Importantly, the new Abarth division could be used by TATA as a case-study template for its own endeavours in creating an Indian performance sub-brand, possibly even adopting the Abarth brand through a co-licensing deal or having Abarth ‘breath’ upon its own cars, so applying the re-born moniker, as Carl Abarth did originally for FIAT and other clients. Indeed it could eventually be the basis to introduce far sportier coupe variants into the TATA range as the customer-base so demand.

10b. SUVs/4x4s
FIAT has historically produced 4WD versions of its utility cars and as SUVs became popular obtained its small SUVs from Mitsubishi (Pajero Pinin) and Suzuki (Sidici); so targeting smaller car-derived vehicles. Whilst it produces the Iveco badged old fashioned utility vehicle (that looks very Defender-esque) and has previously displayed a Hummer-esque concept called the Oltre, based in the Iveco light truck platform,

FIAT’s role in true off-roaders (in the Land-Rover/LandCruiser sense) has been limited. TATA however has focused in that arena, albeit with dated designs and technology. Thus, there may well be good opportunity for TATA-Land Rover-Iveco to identify alliance ventures, very probably starting with defence vehicles which, if contractually won can provide handsome income.

And further down the road is the ability to cross-share powertrains to enable each marque to possibly have a full compliment of ‘soft’ to ‘hard’ CUVs and SUVs.

10c.
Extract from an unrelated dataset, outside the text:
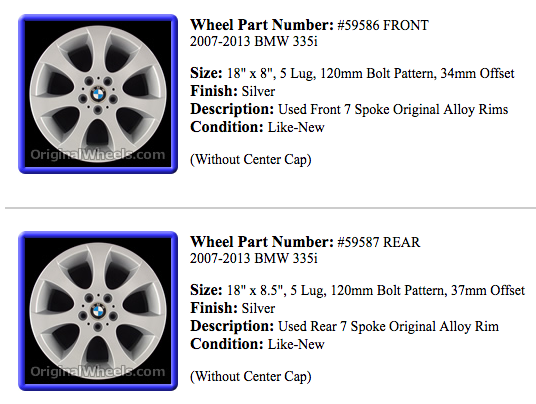This screenshot has width=536, height=404.
Task: Click (Without Center Cap) note for rear wheel
Action: 251,377
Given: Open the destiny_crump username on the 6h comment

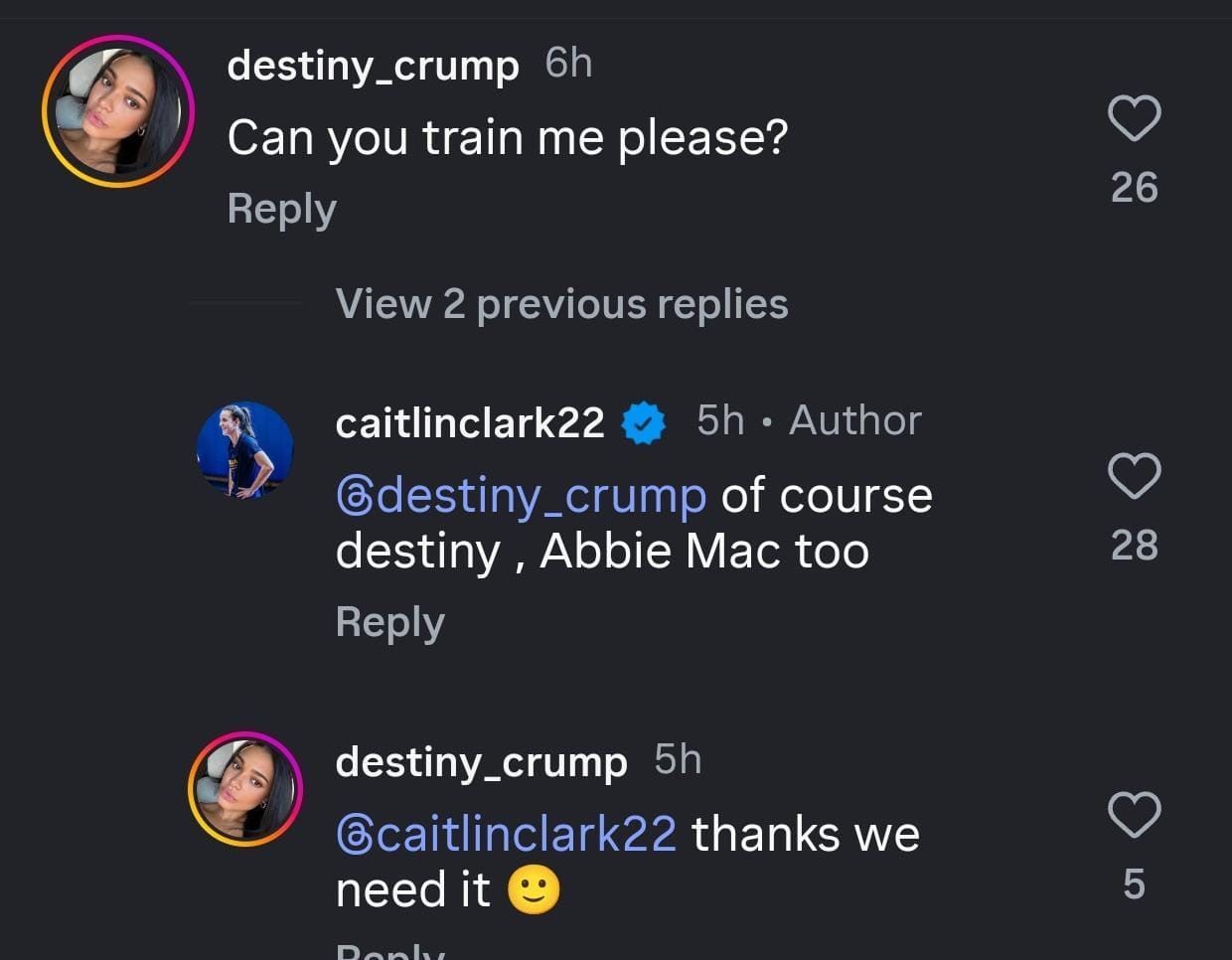Looking at the screenshot, I should pos(373,66).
LCVs & Pick-Ups
The previously mentioned “criteria that defines JV appropriateness” is presently the stumbling block behind the hiatus on the jointly designed Pick-Up medium sized project for Latin America. This may be a test case that helps both parties better understand each other’s JV and business model boundaries.
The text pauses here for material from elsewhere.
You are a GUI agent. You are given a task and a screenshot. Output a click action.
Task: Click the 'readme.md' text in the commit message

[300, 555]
However, there may be another reason. Perhaps the hiatus has occurred to integrate Land-Rover into the study so as to gain better results.

10d. MCVs/Light Trucks & 10e. Medium & Heavy Trucks & Buses
Tata is presently the world’s #5 in medium & heavy trucks, and #2 in medium and heavy buses, whilst Iveco stands known but not as renowned as the likes of Volvo. To this end it seeks to move from being an “international actor” to “global player”, primarily through expansion in Latin America and China.
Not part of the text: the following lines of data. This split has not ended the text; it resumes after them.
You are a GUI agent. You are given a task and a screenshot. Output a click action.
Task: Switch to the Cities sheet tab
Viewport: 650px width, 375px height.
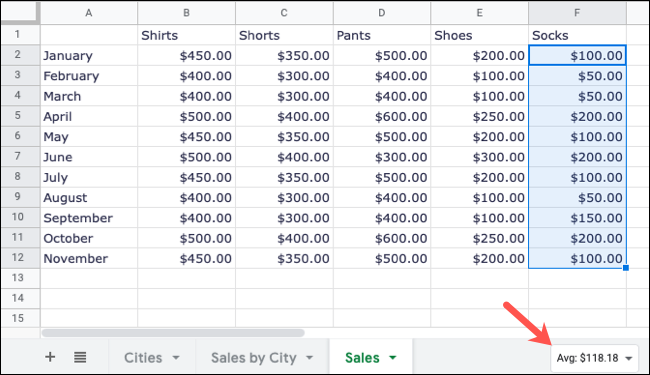tap(143, 358)
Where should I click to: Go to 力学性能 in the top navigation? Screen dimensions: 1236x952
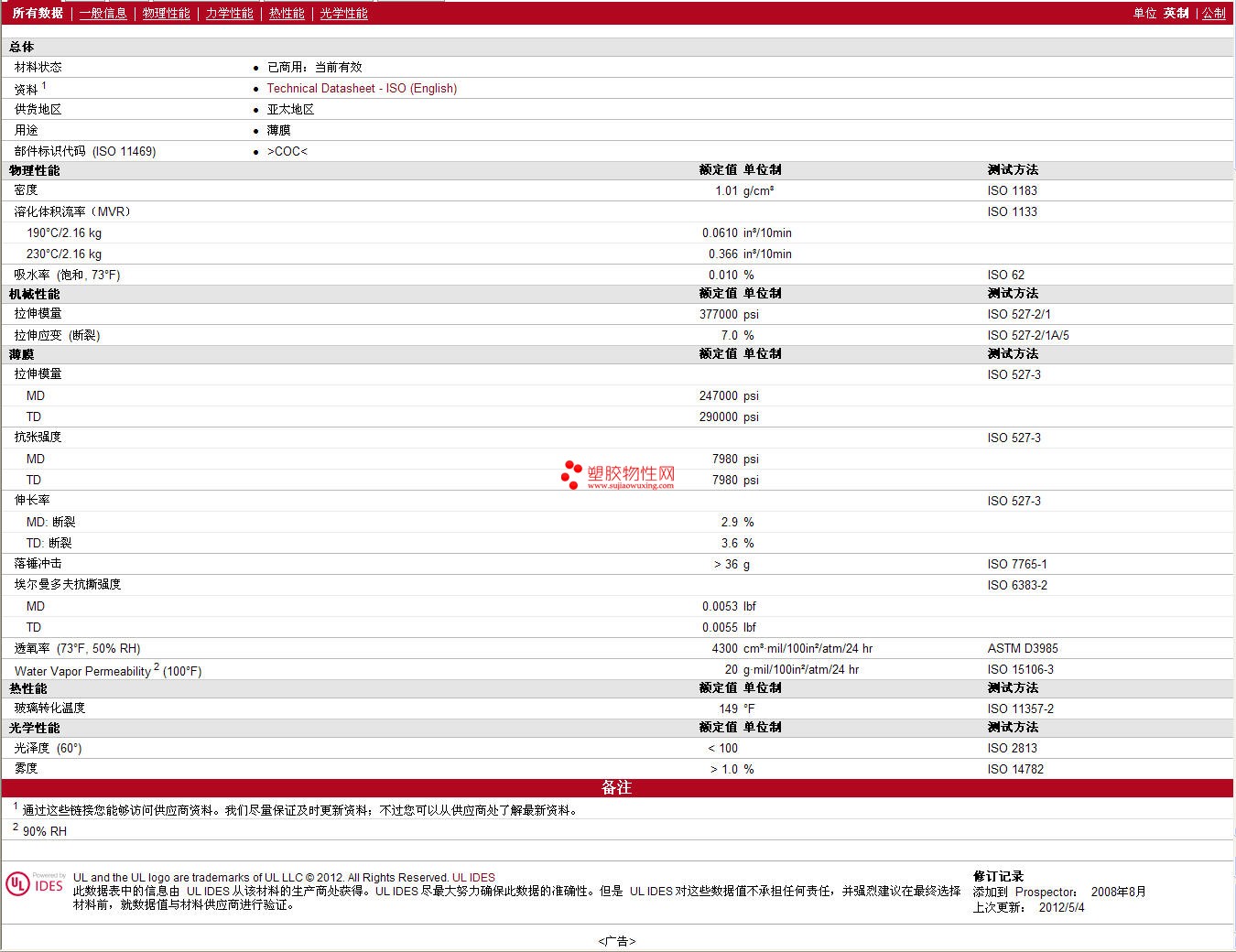coord(229,13)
As with cars, there are on the surface great synergies to be had, but a full and proper marketing and engineering analysis is required to properly identify best routes forward, whether via plant and distribution JVs as seen in cars, technical alliance for next generation vehicles, or simply leverage of each other’s supplier-base to obtain cost and technology advances.

11. Construction
The substantial TATA interests of Pollonji Mistry play a significant role here since his wealth was built via construction and property development projects and runs a very sizeable firm. This very well may have focused TATA development in this sector, spanning excavators (esp recently mini-excavators), back-hoes and tall crawler-cranes and asphalters, dominating the local market for such equipment. Once again collaboration has played a key role in getting TATA into these segments with Hitachi, John Deere, Libiro & CESAN.

FIAT’s New Holland, Case & Kobelco products, at first glance, seems to sit well as yet another contributor to the licensed/re-badged TATA equipment range, offering larger excavation plant than Hitachi derived machines and larger back-hoes. However, so do the the source suppliers, so TATA may, as is business practice, be using the FIAT link to best negotiate with the Japanese and US firms for expanded licensing agreement terms.

12. Agriculture
Although TATA involves itself in Agro-chemicals it doesn’t operate within the agricultural machinery sector, but given it’s Construction Sector interests and rapidly changing governmental agricultural policies for larger farming in India and across the world, it would seem only a matter of time before TATA looks seriously at this arena, if not doing so already. Of course FIAT’s Case, New Holland & Steyr agricultural machinery ranges would be a ready made sharing solution offering a myriad of specific tools (from tractors to combines) in varying sizes. Primary focus would probably be on Case given that it offers products better suited to large scale arable needs as opposed to the more specific and premium offerings from New Holland and Steyr.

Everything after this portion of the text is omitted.